TASK DIRECTIONS: The records follow. Retype them without a single change.

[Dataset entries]
————————

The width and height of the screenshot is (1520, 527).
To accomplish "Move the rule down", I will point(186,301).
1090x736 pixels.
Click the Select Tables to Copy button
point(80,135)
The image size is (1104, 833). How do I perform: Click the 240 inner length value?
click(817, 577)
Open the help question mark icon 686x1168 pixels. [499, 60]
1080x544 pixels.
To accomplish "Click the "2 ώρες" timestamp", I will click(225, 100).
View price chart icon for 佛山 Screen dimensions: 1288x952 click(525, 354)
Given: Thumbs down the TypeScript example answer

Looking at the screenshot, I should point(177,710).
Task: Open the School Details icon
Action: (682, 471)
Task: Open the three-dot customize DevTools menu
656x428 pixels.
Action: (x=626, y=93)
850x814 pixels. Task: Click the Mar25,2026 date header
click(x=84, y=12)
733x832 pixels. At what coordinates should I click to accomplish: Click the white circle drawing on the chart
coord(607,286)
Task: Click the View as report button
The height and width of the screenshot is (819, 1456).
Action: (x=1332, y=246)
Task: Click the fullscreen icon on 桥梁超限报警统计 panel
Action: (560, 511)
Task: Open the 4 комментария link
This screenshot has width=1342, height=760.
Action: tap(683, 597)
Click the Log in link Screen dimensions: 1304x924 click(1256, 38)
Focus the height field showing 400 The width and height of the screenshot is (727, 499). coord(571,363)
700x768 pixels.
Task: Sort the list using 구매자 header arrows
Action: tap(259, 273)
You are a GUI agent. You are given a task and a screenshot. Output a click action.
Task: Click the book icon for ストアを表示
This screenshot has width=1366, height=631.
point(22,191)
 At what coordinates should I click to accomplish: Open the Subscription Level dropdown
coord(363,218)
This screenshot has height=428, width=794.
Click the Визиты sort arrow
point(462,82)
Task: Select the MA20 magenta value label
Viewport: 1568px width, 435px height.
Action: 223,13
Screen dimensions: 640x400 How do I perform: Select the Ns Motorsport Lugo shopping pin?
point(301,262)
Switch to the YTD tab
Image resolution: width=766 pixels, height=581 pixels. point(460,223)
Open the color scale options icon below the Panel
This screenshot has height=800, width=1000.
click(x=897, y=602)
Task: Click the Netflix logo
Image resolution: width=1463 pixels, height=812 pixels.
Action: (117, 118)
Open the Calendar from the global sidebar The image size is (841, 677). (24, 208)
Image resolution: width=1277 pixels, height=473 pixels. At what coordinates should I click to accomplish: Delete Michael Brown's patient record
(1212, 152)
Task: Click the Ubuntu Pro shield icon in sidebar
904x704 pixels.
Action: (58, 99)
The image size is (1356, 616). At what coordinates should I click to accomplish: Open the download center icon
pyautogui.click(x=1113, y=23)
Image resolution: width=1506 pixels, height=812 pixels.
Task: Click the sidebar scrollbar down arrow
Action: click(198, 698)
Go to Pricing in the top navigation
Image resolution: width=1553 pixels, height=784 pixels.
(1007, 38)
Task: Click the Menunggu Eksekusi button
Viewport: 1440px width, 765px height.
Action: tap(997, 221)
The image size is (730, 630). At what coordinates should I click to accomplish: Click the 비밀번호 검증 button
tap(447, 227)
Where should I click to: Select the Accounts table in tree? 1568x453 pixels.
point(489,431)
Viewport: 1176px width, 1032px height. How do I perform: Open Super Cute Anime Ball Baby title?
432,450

————————

ANSWER BOX:
The width and height of the screenshot is (1520, 527).
To accomplish "Move the rule down", I will point(186,301).
1090x736 pixels.
Click the Select Tables to Copy button
point(80,135)
The image size is (1104, 833). How do I perform: Click the 240 inner length value?
click(817, 577)
Open the help question mark icon 686x1168 pixels. [499, 60]
1080x544 pixels.
To accomplish "Click the "2 ώρες" timestamp", I will click(225, 100).
View price chart icon for 佛山 Screen dimensions: 1288x952 click(525, 354)
Given: Thumbs down the TypeScript example answer

Looking at the screenshot, I should point(177,710).
Task: Open the School Details icon
Action: (682, 471)
Task: Open the three-dot customize DevTools menu
656x428 pixels.
Action: (x=626, y=93)
850x814 pixels. Task: Click the Mar25,2026 date header
click(x=84, y=12)
733x832 pixels. At what coordinates should I click to accomplish: Click the white circle drawing on the chart
coord(607,286)
Task: Click the View as report button
The height and width of the screenshot is (819, 1456).
Action: (x=1332, y=246)
Task: Click the fullscreen icon on 桥梁超限报警统计 panel
Action: (560, 511)
Task: Open the 4 комментария link
This screenshot has width=1342, height=760.
Action: tap(683, 597)
Click the Log in link Screen dimensions: 1304x924 click(1256, 38)
Focus the height field showing 400 The width and height of the screenshot is (727, 499). coord(571,363)
700x768 pixels.
Task: Sort the list using 구매자 header arrows
Action: tap(259, 273)
You are a GUI agent. You are given a task and a screenshot. Output a click action.
Task: Click the book icon for ストアを表示
This screenshot has width=1366, height=631.
point(22,191)
 At what coordinates should I click to accomplish: Open the Subscription Level dropdown
coord(363,218)
This screenshot has height=428, width=794.
Click the Визиты sort arrow
point(462,82)
Task: Select the MA20 magenta value label
Viewport: 1568px width, 435px height.
Action: 223,13
Screen dimensions: 640x400 How do I perform: Select the Ns Motorsport Lugo shopping pin?
point(301,262)
Switch to the YTD tab
Image resolution: width=766 pixels, height=581 pixels. point(460,223)
Open the color scale options icon below the Panel
This screenshot has height=800, width=1000.
click(x=897, y=602)
Task: Click the Netflix logo
Image resolution: width=1463 pixels, height=812 pixels.
Action: (117, 118)
Open the Calendar from the global sidebar The image size is (841, 677). (24, 208)
Image resolution: width=1277 pixels, height=473 pixels. At what coordinates should I click to accomplish: Delete Michael Brown's patient record
(1212, 152)
Task: Click the Ubuntu Pro shield icon in sidebar
904x704 pixels.
Action: (58, 99)
The image size is (1356, 616). At what coordinates should I click to accomplish: Open the download center icon
pyautogui.click(x=1113, y=23)
Image resolution: width=1506 pixels, height=812 pixels.
Task: Click the sidebar scrollbar down arrow
Action: click(198, 698)
Go to Pricing in the top navigation
Image resolution: width=1553 pixels, height=784 pixels.
(1007, 38)
Task: Click the Menunggu Eksekusi button
Viewport: 1440px width, 765px height.
Action: tap(997, 221)
The image size is (730, 630). At what coordinates should I click to accomplish: Click the 비밀번호 검증 button
tap(447, 227)
Where should I click to: Select the Accounts table in tree? 1568x453 pixels.
point(489,431)
Viewport: 1176px width, 1032px height. How do I perform: Open Super Cute Anime Ball Baby title?
432,450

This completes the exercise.